TEXT SECTION:
┄┄┄┄┄┄┄┄┄┄

FINGER FOLLOWER

CROSS-REFERENCE TO RELATED APPLICATIONS [0001] This application claims the benefit of U.S. Provisional Patent Application

Serial No. 63/175,753, filed April 16, 2021 . The above-identified application is hereby incorporated by reference as if fully set forth in its entirety.

FIELD

[0002] This application relates to switching roller finger followers and more specifically to a switching roller finger follower having a metal sheet stamped outer body.

BACKGROUND

[0003] Switching rocker arms allow for control of valve actuation by alternating between two or more states, usually involving multiple arms, such as in inner arm and outer arm. In some circumstances, these arms engage different cam lobes, such as low-lift lobes, high-lift lobes, and no-lift lobes. Mechanisms are required for switching rocker arm modes in a manner suited for operation of internal combustion engines.

[0004] Variable valve actuation refers to manipulating the timing of valve action with respect to engine cylinders. A cylinder of an engine has a reciprocating piston. An intake valve controls when the cylinder is open to intake a charge, and an exhaust valve controls when the cylinder is open to exhaust a spent charge. Techniques include early intake valve closing (EIVC) and late intake valve closing (LIVC). “Early” and “Late” are with respect to a normal Otto cycle valve closing timing, which is near bottom dead center of piston travel. [0005] Another technique deactivates the valve motion altogether, resulting in a “lost motion.” Examples of mechanisms for cylinder deactivation can be seen in WO 2014/071373, and related applications, assigned to the present applicant. The mechanisms of WO 2014/071373 are used for implementing either a valve lift event or a cylinder deactivation event. The rocker arm can either actuate a valve, or accommodate “lost motion” during a cylinder deactivation event.

┄┄┄┄┄┄┄┄┄┄

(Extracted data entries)
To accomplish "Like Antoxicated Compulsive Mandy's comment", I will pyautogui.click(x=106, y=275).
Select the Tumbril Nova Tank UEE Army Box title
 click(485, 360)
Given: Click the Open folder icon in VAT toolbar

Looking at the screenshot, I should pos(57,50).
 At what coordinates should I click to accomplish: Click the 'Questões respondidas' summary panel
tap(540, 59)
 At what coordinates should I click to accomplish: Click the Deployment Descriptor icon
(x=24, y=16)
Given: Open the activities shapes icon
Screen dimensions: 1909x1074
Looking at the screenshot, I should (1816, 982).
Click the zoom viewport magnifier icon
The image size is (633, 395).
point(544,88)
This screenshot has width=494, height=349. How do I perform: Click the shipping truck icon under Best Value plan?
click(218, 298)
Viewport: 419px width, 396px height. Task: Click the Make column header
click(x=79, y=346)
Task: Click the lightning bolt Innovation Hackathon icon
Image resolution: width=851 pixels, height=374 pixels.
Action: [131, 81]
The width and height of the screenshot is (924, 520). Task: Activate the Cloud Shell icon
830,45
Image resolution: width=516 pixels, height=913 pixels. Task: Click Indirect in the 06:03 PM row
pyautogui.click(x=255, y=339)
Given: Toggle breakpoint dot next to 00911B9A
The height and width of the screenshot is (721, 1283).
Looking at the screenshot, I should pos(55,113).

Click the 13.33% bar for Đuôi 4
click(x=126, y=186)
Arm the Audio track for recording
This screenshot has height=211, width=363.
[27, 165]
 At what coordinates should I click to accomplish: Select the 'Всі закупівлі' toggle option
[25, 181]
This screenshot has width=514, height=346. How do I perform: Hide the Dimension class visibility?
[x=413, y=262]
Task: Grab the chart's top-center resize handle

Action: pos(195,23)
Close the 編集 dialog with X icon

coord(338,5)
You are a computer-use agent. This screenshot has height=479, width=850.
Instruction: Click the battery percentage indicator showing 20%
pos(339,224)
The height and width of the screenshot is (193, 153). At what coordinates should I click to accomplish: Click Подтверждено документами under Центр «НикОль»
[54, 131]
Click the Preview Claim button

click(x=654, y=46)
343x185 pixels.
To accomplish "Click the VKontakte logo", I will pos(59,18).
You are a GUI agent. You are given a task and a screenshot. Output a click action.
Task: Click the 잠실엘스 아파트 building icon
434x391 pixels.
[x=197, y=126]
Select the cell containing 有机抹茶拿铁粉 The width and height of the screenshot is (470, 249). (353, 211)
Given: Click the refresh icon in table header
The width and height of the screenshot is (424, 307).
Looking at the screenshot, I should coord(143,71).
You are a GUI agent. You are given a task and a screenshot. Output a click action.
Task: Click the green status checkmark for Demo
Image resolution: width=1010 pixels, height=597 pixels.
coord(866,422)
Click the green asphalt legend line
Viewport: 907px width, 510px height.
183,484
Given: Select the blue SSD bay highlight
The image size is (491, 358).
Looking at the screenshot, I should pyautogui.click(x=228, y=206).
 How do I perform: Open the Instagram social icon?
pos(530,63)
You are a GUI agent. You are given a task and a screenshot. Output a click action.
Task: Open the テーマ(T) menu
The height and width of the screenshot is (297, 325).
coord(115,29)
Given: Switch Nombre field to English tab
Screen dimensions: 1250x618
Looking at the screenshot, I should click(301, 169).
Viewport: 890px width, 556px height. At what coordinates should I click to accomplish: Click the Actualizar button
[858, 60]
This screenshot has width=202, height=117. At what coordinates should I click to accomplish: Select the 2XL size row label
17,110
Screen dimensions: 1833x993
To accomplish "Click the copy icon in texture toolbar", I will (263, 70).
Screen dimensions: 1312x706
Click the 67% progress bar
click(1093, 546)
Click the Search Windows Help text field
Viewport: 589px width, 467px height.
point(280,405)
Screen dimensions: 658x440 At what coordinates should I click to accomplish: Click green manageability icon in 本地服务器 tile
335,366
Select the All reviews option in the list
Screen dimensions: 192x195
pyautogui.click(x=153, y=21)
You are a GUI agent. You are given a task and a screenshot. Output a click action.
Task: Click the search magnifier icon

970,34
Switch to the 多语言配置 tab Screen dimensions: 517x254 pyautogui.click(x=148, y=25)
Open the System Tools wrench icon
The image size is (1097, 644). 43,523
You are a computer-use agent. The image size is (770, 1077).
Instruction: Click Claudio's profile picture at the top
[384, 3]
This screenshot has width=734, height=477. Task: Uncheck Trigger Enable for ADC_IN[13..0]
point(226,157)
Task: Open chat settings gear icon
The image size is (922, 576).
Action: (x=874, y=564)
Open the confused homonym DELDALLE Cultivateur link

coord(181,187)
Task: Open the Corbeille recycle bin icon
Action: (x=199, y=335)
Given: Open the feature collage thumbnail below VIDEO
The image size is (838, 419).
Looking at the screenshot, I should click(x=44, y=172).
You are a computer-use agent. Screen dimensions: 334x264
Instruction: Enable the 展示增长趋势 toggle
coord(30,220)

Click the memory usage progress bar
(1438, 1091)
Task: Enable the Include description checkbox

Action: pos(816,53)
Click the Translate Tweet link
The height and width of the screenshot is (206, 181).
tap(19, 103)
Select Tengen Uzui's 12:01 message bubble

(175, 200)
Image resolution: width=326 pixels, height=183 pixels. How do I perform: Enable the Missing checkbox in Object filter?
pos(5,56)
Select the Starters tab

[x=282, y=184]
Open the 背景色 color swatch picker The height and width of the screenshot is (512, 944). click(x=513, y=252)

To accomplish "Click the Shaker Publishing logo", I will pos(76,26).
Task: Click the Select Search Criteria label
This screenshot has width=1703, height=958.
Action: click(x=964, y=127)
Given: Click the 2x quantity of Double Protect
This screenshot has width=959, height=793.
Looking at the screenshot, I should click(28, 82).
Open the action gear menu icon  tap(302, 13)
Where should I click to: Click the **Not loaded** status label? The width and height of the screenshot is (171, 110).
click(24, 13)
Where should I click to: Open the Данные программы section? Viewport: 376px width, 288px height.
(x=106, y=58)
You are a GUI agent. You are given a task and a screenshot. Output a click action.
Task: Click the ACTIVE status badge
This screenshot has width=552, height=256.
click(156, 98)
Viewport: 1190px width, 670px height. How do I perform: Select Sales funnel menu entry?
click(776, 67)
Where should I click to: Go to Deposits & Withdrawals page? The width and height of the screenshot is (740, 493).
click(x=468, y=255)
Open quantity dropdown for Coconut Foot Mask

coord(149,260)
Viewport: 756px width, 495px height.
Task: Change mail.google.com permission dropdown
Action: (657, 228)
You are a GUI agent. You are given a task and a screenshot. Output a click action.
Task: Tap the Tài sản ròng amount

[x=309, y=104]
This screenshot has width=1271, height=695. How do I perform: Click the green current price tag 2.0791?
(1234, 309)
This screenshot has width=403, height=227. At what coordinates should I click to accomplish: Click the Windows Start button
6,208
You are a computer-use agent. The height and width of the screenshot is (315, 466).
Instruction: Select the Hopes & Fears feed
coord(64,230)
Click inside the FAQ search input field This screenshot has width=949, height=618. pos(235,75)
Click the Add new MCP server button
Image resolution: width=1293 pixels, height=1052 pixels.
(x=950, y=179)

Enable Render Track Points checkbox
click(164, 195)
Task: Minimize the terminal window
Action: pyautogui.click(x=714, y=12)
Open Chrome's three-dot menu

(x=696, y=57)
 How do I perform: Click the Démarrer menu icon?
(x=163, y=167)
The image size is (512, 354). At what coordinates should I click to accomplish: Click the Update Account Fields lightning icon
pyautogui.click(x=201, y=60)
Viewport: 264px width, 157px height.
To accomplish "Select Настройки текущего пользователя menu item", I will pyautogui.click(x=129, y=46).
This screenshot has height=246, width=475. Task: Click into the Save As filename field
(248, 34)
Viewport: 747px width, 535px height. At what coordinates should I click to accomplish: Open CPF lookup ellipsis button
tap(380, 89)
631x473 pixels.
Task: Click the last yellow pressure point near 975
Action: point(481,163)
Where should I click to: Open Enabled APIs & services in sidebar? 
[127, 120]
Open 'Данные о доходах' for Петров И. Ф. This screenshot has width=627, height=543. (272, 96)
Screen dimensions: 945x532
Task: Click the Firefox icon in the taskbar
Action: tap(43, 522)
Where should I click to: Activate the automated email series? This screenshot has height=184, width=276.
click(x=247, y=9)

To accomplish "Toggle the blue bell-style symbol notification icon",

┄┄┄┄┄┄┄┄┄┄

GOAL: Update the stretch of the finger follower text from "CROSS-REFERENCE TO RELATED" through "in its entirety." by changing "Provisional" to "Nonprovisional", and present the revised passage.

OUTPUT FOR THIS EXERCISE:
CROSS-REFERENCE TO RELATED APPLICATIONS [0001] This application claims the benefit of U.S. Nonprovisional Patent Application

Serial No. 63/175,753, filed April 16, 2021 . The above-identified application is hereby incorporated by reference as if fully set forth in its entirety.